Soeurs de Sang (10)

Frédéric Lamoth

Episode 10: Confondu par les sentiments qu'il éprouve pour les deux femmes, Alcides erre à travers la ville, hanté par l'image de l'homme aux deux visages.

L'image est celle d'une déchirure. Elle s'est imprimée dans son regard, son esprit, pour lui faire ressentir cette fêlure au plus profond de lui-même. Quelque chose s'est cassé, définitivement. Il est conscient qu'il essaie vainement de recoller les débris d'une faute irréparable. Il comprend que cette photographie lui renvoie le reflet de son âme déchirée, à l'image de cette figure à deux visages. Deux facettes d'une même personne, opposées, irréconciliables. D'un côté, cet éphèbe à la physionomie d'un prince hindou, de l'autre, ce paria au faciès ravagé. Un œil sombre, luisant comme un saphir, et l'autre qui s'est éteint.

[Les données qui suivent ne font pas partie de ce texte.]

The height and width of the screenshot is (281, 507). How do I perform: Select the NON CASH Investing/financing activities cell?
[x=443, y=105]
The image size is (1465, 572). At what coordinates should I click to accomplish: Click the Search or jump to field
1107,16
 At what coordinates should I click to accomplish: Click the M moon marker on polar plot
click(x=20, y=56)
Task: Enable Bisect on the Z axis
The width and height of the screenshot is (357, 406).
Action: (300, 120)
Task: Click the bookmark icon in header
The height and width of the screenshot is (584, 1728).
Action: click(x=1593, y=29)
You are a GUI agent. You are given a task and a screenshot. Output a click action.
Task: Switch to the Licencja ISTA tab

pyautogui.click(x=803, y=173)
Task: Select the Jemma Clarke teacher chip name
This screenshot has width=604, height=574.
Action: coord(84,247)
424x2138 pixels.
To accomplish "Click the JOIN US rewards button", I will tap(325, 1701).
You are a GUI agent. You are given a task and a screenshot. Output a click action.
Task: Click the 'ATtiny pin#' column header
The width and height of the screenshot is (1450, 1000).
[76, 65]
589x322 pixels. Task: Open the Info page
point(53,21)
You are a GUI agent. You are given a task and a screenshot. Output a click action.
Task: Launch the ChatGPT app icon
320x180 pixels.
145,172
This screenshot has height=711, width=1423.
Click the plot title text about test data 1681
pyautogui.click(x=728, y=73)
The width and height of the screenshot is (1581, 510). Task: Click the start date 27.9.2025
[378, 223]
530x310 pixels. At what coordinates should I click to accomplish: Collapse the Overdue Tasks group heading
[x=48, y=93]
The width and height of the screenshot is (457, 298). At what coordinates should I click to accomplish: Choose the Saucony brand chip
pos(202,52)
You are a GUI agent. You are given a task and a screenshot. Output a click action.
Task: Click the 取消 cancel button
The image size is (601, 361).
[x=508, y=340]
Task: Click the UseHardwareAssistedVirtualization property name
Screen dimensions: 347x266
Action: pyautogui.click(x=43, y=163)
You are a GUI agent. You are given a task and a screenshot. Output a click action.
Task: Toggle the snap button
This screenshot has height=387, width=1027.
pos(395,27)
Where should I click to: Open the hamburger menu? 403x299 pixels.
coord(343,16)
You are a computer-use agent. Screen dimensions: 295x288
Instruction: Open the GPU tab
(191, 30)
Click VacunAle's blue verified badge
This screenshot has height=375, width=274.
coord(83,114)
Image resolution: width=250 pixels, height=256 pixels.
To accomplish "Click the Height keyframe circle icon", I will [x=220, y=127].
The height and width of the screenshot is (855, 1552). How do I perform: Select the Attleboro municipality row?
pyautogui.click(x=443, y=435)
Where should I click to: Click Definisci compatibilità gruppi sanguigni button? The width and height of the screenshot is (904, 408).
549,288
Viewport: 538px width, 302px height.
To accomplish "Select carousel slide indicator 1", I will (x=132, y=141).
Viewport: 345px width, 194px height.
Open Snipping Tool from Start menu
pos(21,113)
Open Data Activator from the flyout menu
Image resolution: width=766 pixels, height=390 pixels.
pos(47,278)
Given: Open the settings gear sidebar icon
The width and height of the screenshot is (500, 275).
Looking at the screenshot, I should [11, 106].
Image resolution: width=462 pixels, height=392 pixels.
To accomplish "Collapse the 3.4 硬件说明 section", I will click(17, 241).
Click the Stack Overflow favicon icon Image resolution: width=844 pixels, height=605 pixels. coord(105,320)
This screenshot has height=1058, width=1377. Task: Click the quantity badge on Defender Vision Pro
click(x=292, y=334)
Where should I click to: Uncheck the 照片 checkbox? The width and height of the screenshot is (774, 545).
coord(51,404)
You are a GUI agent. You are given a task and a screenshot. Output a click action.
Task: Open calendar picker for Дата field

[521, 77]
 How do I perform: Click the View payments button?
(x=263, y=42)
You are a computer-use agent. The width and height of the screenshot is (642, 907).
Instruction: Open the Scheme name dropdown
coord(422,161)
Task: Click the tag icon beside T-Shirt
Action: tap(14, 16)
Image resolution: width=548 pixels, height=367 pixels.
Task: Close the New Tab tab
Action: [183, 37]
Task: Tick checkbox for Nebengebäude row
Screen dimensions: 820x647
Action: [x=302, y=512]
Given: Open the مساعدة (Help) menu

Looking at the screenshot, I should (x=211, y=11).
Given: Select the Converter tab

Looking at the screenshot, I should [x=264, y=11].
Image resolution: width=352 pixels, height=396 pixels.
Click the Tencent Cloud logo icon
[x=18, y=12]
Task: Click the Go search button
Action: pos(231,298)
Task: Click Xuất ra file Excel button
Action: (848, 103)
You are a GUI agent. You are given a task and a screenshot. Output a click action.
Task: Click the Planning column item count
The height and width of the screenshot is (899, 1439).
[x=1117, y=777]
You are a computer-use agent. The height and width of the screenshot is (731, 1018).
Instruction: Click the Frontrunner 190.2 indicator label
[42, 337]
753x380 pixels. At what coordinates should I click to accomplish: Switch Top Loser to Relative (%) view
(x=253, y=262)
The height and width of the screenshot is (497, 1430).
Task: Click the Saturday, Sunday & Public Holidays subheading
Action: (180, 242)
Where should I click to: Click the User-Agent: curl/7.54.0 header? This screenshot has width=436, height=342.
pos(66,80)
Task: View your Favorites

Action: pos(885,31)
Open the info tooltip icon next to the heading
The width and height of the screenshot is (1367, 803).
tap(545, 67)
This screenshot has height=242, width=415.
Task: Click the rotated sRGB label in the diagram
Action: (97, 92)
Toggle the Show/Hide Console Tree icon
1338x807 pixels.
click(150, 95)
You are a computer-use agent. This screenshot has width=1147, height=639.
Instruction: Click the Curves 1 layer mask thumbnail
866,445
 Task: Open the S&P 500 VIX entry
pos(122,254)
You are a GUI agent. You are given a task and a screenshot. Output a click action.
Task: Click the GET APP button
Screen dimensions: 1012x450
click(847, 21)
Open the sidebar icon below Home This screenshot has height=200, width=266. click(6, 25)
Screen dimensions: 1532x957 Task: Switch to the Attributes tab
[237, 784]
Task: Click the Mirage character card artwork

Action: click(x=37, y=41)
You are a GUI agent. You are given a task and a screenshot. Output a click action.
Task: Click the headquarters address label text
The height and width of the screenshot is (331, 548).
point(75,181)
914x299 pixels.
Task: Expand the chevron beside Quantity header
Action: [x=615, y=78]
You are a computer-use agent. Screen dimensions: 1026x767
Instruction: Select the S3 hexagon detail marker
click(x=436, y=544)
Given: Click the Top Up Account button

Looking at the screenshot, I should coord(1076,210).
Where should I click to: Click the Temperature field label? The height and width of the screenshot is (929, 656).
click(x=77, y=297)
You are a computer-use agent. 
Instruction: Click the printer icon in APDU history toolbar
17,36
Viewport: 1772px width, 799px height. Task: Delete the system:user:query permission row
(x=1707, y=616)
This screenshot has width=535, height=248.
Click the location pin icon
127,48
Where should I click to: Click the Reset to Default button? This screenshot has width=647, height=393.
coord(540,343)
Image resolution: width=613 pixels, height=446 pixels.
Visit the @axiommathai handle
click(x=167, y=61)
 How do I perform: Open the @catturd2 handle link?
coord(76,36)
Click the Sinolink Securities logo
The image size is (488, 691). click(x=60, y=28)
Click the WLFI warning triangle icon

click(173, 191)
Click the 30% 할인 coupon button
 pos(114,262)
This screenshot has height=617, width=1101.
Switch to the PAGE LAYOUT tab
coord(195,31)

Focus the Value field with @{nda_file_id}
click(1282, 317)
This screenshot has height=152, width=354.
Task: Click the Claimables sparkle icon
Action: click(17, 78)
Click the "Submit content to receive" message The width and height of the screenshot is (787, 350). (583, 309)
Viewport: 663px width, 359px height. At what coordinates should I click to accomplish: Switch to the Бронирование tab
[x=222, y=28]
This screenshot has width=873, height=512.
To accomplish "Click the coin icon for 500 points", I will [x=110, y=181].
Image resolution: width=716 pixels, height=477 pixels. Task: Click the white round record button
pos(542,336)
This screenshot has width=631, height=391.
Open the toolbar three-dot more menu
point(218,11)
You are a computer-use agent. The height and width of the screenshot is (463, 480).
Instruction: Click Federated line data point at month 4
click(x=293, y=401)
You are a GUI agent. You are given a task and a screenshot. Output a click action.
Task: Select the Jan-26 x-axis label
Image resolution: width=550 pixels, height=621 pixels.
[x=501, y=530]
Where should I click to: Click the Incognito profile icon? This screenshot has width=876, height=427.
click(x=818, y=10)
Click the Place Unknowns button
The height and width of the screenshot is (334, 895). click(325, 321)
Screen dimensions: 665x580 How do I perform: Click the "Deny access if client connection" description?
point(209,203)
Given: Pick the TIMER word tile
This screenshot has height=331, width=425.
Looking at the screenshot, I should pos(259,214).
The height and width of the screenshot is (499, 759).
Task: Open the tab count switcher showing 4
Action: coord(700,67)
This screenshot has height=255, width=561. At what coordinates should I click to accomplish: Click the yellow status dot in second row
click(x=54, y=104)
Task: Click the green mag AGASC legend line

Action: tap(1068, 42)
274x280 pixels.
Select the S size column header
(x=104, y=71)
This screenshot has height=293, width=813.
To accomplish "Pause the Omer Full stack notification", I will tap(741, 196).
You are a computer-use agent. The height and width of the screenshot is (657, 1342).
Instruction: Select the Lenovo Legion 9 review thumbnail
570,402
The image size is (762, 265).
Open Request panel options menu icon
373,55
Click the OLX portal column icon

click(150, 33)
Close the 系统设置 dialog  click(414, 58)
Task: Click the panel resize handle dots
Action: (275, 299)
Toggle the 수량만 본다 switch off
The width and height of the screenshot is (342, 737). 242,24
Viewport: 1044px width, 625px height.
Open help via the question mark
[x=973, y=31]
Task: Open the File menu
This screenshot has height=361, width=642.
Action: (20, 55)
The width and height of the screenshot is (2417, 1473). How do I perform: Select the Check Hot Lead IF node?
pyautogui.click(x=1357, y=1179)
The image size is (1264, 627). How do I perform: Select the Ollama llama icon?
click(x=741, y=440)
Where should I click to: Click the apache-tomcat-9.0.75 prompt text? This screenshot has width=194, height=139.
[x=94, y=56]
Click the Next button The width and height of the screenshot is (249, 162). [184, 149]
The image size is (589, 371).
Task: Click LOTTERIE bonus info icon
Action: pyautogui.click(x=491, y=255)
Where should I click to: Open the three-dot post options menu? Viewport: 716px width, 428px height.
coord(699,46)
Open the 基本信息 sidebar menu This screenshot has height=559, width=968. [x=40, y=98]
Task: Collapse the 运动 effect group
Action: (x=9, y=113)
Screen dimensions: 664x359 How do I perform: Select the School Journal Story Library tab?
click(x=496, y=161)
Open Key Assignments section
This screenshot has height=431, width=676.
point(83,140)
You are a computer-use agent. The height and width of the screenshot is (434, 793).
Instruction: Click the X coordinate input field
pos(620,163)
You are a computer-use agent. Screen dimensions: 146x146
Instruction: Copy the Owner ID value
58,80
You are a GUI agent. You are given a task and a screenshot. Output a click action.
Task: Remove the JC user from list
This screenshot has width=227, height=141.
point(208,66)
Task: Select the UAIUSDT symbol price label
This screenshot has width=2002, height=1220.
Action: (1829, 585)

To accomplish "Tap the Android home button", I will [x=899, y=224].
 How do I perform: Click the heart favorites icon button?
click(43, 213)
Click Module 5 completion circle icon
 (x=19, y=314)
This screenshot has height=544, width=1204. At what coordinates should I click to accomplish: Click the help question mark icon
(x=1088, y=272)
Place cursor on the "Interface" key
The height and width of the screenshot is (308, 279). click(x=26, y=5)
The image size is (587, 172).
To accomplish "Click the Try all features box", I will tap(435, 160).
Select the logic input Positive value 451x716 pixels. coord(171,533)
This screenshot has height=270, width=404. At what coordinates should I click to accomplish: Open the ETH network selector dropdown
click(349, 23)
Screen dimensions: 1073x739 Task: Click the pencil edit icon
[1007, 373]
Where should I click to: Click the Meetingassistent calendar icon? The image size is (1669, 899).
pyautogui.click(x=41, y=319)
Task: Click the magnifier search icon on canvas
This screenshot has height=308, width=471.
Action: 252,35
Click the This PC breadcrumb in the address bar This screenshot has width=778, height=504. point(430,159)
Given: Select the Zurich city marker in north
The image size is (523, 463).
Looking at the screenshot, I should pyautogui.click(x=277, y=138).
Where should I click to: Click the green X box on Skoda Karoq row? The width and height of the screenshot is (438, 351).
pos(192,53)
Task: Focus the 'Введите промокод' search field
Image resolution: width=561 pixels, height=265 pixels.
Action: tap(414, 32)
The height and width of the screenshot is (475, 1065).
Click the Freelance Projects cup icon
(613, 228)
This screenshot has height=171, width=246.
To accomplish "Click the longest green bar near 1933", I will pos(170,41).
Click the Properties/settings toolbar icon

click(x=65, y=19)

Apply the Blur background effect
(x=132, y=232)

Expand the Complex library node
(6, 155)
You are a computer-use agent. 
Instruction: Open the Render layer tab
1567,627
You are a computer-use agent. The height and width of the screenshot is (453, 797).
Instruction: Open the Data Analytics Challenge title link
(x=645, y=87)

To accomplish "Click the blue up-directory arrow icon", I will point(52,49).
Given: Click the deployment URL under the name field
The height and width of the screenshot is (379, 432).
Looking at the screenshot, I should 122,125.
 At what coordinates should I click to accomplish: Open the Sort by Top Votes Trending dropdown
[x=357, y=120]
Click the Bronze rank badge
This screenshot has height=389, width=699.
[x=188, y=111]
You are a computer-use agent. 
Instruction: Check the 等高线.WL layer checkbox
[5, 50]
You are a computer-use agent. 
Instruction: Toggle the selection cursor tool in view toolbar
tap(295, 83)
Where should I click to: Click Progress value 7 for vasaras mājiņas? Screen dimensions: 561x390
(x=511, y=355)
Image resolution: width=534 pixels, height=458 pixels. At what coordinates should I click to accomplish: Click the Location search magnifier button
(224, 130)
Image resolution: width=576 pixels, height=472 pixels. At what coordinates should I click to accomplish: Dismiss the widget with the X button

Il ne sait pas qui est cet homme, d'où il vient et ce qu'il fait. Sibylle lui a envoyé ce cliché le jour de la visite de Tamara. Il était encore bouleversé par ce qui s'était passé. Il s'est précipité sur le balcon pour voir cette fille qui s'en allait de son pas pressé, avec l'air de sortir de chez le coiffeur pour se rendre à son travail, ou le contraire… Puis, il a vu le banc inoccupé devant la place de jeu. Il se sentait comme un naufragé qui venait de chavirer dans la mer déchaînée du désir. Seul sur son île déserte.

Tamara était partie sans lui laisser une adresse, un numéro. Elle n'avait certainement pas l'intention de le revoir. Pourquoi ? Pourquoi avait-elle tenté de le séduire ? Pour l'éloigner de Sibylle ? Non… Même si c'était ce qu'elle espérait, il était persuadé qu'elle n'était pas venue chez lui dans ce but-là. Tout laissait croire qu'elle n'avait rien prémédité. Son allure de jeune fille bien rangée, sa gêne, et surtout sa façon de se donner, d'abord avec une ardeur maladroite, quasi désespérée, puis en devenant subitement passive. Elle aussi avait succombé à une impulsion irrésistible. Et ce n'était pas le désir qui l'avait animée, mais une sorte de vieux démon avec lequel elle voulait en découdre, en finir une fois pour toute. Quelque chose qui n'avait rien à voir avec lui, rien à voir avec Sibylle. Un règlement de compte avec elle-même.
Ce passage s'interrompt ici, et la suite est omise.